Viability of A.V.Dicey’s Rule of Law in 21st Century

Yashi Bajpai[1]

Abstract

Rule of law has essentially been derived from the French phrase “la principe de legalite”. The intention of enacting “rule of law” was to protect the individuals from the arbitrary actions of the government officials, and incorporating the major gist that law is above all the individuals. The rule of law appears to have origins in the classical thoughts of the Greece, Roman, in India, one can find the trace in Upanishads. Rule of law is also said to be originated by the Chief Justice Sir Edward Coke during the reign of the James I, where he declared that the king comes under the God and the law.

By this phrase, he means 1) The omnipotence of the law indirectly meaning to say, the absence of the arbitrary or the discretionary power exercised by the servants or the officers of the state; 2) The equality before the law, i.e. equal subjection of everyone before the ordinary law of the land to be enforced by the ordinary courts or the tribunals; 3) The principles or the spirit of the law.

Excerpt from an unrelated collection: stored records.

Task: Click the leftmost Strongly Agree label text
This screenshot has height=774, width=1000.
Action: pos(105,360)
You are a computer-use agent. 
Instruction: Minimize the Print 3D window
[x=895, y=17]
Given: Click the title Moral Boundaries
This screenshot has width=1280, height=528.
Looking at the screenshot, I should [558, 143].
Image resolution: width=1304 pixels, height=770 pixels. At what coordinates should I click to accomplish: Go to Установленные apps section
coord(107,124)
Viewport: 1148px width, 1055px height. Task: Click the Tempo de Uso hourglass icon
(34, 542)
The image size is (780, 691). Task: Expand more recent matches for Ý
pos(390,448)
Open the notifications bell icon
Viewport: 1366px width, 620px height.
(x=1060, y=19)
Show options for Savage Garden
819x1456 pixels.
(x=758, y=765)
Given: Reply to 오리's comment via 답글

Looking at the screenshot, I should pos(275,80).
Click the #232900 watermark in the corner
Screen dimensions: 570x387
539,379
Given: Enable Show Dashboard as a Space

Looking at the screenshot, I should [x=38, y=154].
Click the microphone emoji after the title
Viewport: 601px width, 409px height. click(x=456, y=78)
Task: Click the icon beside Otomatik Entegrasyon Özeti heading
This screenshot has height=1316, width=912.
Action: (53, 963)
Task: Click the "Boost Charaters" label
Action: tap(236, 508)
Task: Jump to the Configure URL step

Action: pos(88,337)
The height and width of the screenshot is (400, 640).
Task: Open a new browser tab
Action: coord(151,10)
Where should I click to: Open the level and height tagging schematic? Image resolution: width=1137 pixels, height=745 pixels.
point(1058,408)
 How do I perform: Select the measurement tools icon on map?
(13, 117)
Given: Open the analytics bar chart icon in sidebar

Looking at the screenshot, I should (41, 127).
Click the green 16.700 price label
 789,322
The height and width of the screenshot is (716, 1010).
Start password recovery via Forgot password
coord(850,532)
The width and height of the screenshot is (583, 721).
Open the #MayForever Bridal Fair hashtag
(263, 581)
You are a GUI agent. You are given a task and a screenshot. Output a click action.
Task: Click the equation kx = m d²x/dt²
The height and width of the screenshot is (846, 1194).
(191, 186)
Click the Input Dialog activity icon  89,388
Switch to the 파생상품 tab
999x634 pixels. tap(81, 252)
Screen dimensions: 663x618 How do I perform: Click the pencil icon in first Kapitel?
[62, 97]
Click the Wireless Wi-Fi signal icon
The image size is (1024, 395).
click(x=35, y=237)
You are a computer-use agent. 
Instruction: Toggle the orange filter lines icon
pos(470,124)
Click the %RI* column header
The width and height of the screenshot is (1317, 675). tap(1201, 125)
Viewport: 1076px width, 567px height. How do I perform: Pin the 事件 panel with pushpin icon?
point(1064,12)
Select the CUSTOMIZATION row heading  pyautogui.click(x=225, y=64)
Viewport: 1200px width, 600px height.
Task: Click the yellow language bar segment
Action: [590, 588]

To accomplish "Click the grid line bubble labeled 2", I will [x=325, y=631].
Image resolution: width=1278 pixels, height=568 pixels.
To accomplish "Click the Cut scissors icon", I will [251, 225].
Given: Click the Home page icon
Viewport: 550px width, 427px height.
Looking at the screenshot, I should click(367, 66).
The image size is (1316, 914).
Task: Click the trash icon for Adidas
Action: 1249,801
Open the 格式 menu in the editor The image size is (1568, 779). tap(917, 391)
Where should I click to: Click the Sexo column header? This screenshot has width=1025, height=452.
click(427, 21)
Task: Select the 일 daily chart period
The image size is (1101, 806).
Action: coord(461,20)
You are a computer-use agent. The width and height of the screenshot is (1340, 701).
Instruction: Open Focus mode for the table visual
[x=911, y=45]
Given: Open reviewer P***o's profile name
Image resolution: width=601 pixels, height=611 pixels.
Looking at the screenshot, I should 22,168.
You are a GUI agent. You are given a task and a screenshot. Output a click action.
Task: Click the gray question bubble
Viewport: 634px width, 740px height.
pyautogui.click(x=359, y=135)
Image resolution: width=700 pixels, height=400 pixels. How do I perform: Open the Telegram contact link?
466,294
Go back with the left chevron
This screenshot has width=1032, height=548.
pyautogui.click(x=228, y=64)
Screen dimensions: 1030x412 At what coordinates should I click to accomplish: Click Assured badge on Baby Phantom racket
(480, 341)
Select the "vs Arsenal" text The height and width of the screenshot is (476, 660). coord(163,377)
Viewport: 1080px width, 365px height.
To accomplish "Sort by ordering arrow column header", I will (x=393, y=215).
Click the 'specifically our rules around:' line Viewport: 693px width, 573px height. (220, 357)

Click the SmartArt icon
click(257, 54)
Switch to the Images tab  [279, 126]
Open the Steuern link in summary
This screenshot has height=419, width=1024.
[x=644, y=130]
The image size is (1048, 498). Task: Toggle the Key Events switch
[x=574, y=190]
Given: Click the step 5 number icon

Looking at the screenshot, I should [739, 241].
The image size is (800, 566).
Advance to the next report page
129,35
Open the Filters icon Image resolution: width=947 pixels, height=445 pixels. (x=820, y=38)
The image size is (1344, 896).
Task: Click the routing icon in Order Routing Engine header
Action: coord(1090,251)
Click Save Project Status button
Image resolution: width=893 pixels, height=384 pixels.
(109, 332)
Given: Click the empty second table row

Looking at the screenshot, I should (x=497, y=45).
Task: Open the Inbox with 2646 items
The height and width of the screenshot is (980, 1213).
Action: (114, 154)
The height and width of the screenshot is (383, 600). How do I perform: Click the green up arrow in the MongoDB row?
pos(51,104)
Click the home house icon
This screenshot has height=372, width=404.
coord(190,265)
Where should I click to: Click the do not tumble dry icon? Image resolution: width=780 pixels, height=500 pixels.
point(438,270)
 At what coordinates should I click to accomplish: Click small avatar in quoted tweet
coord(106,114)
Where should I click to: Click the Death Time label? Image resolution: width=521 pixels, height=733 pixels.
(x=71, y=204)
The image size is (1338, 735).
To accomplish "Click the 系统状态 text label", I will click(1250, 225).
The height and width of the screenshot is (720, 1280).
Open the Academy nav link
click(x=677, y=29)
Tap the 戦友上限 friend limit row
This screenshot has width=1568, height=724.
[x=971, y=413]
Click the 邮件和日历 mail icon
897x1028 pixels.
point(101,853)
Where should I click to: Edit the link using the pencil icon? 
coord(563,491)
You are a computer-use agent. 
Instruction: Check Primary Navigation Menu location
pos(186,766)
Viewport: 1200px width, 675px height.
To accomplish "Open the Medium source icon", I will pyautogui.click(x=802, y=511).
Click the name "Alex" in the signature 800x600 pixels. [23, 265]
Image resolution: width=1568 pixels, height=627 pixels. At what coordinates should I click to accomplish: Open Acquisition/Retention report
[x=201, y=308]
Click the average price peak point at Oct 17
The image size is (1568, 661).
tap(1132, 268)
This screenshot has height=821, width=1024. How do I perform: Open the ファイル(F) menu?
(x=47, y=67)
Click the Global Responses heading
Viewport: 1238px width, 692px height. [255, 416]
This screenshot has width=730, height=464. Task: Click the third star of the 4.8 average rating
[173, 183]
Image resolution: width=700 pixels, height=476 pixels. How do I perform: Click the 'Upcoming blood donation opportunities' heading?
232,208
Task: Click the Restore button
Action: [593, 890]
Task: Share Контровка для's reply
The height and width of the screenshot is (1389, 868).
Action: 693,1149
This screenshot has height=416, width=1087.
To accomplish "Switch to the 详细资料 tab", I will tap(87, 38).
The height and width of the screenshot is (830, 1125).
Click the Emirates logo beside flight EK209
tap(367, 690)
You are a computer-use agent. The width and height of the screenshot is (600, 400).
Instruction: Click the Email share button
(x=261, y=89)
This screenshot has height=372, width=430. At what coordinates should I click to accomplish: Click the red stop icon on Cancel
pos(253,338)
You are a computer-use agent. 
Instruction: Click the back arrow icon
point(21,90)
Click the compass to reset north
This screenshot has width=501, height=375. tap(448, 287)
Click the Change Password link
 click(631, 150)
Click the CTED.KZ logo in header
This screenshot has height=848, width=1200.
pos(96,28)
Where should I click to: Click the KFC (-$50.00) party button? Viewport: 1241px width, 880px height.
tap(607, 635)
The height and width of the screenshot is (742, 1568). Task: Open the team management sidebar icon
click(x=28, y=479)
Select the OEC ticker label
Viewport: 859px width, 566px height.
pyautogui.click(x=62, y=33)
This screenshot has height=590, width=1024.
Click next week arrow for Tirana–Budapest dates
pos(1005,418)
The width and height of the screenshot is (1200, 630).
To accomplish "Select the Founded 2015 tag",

In this article I am also comparing the aspects of administrative law in France which Dicey strongly dissented with, as it was in opposition to his principle of rule of law which was fundamental to the constitution of England.

Objective of the article: In this article, I am trying to discuss the origin of the rule of law. How A.V. Dicey elaborated on the Rule of law and popularized it. Further, I am also discussing the importance of the concept, the flaws in the concept, how the concept is partly applicable and how this rule of law is not partly applicable in the 21st century.

Introduction

Rule of law has essentially been derived from the French phrase “la principe de legalite” which comes to mean essentially, “principle of legality”. In laymen terms it means a government or an institution based on the principles of law rather than a government run on the principles of men. The intention of enacting “rule of law” was to protect the individuals from the arbitrary actions of the government officials, and incorporating the major gist that law is above all the individuals whether he is holding any position, be it the Prime Minister himself or any clerk, no one is above the law, not even the king. Governance must be by rule, and not arbitrary, vague and fanciful. According to Dicey, in his book “the introduction to the law of constitution” wrote that the foremost feature of rule of law is the utmost supremacy of the central government throughout the world, the second feature which is very closely knitted with the first is the supremacy of the law, as opposed to the arbitrary powers of the government and other state officials, servants. The dominance of the law or if we may say, the protection of the individual rights under the English constitution was the core of his treatise under the rule of law in his book titled” constitution…”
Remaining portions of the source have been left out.